ASTERISK-25905: Memory leak during perf testing

[Home]

Summary: ASTERISK-25905: Memory leak during perf testing

Reporter: Robert McGilvray (rmcgilvray) Labels:

Date Opened: 2016-04-07 16:41:03 Date Closed: 2016-04-19 11:07:08

Priority: Minor Regression?

Status: Closed/Complete Components: Applications/app_confbridge pjproject/pjsip

Versions: 13.8.0 Frequency of
Occurrence Constant

Related
Issues:
is related to ASTERISK-26020 memory leak

Environment: Red Hat Enterprise Linux Server release 7.2 (Maipo) Linux ykt1cfbprd1 3.10.0-327.13.1.el7.x86_64 certified/13.8-cert1-rc1 pjproject-2.4.5 Attachments: ( 0) loadtest.txt
( 1) memory-summary.txt

Description: ** I've been testing against the certified branch, last cloned yesterday with certified/13.8-cert1-rc1. It would not allow me to select that as a version however **

While using sipp as a generator to load test Asterisk I've come across a memory leak that very quickly exhausts the host of resources.

The testing methodology is pretty simple: use sipp to launch 1500 concurrent calls to asterisk with a call rate of 25/sec. On the asterisk side use the RAND function to generate two numbers, one of which is the confbridge number and the other (either 0 or 1) is to determine whether to use the moderator profile or participant.
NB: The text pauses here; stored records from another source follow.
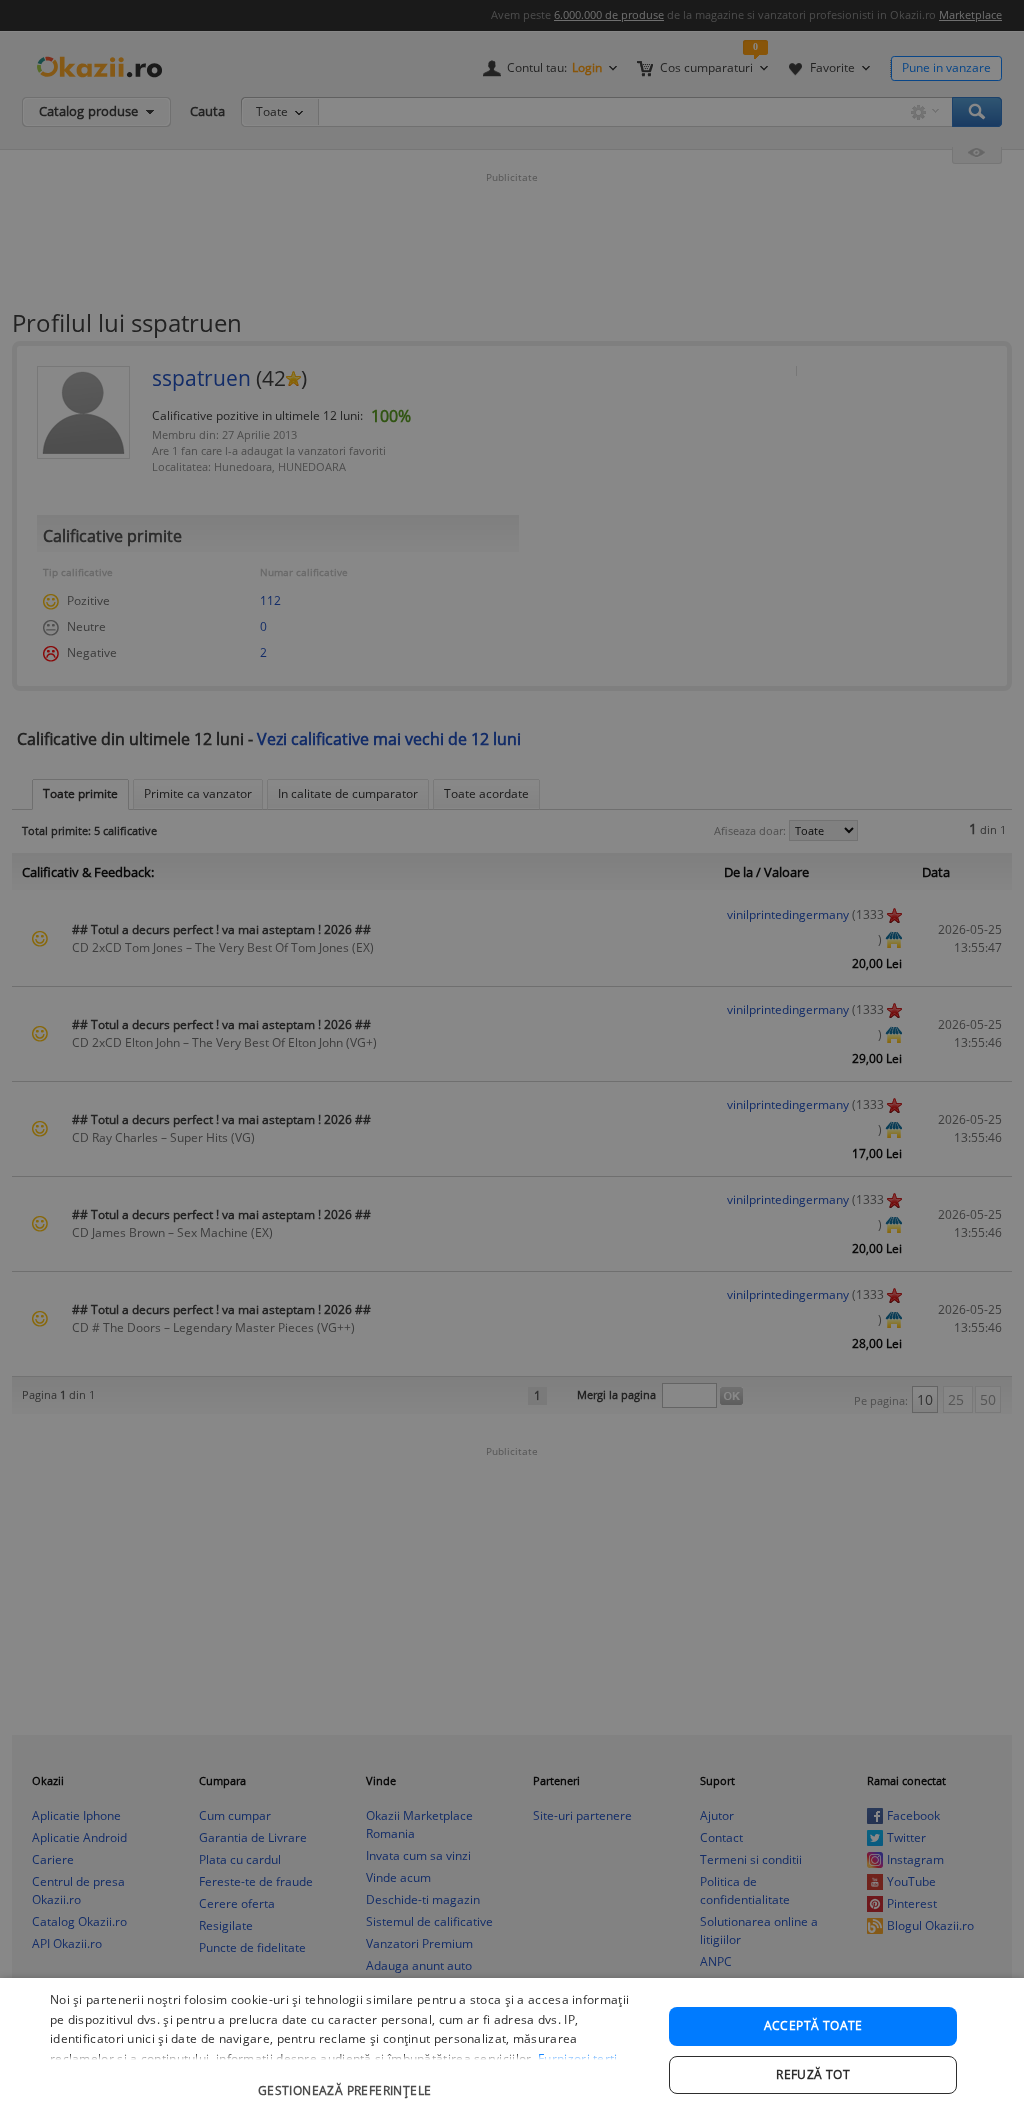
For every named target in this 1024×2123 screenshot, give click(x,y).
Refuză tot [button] (813, 2074)
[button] (347, 2080)
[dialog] (512, 2050)
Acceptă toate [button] (813, 2025)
The call is then dropped into a ConfBridge for 60s and Hungup.

After a few thousand completed calls the memory usage grows and eventually exhausts the host resources. I recompiled with MALLOC_DEBUG enabled, the output of memory show allocations is attached. It looks like the allocations are in stasis_channels, well after all channels have been disconnected.
{noformat}
ykt1cfbprd1:/home/netops# ps -C asterisk u
USER PID %CPU %MEM VSZ RSS TTY STAT START TIME COMMAND
asterisk 20927 113 9.2 6292308 3029204 ? Sl 16:32 24:47 /home/asterisk/asterisk-cert-13.8/sbin/asterisk -f -C /home/asterisk/asterisk-cert
root 32052 0.0 0.0 47428 2840 pts/0 S+ 16:43 0:00 rasterisk risk/asterisk-cert-13.8/sbin/asterisk -r
{noformat}

Please let me know if you need any further information.

Thanks!!

Comments: By: Asterisk Team (asteriskteam) 2016-04-07 16:41:04.080-0500

Thanks for creating a report! The issue has entered the triage process. That means the issue will wait in this status until a Bug Marshal has an opportunity to review the issue. Once the issue has been reviewed you will receive comments regarding the next steps towards resolution.

A good first step is for you to review the [Asterisk Issue Guidelines|https://wiki.asterisk.org/wiki/display/AST/Asterisk+Issue+Guidelines] if you haven't already. The guidelines detail what is expected from an Asterisk issue report.

Then, if you are submitting a patch, please review the [Patch Contribution Process|https://wiki.asterisk.org/wiki/display/AST/Patch+Contribution+Process].
By: Robert McGilvray (rmcgilvray) 2016-04-07 21:38:18.099-0500

I was able to reproduce the issue on certified/13.1-cert4.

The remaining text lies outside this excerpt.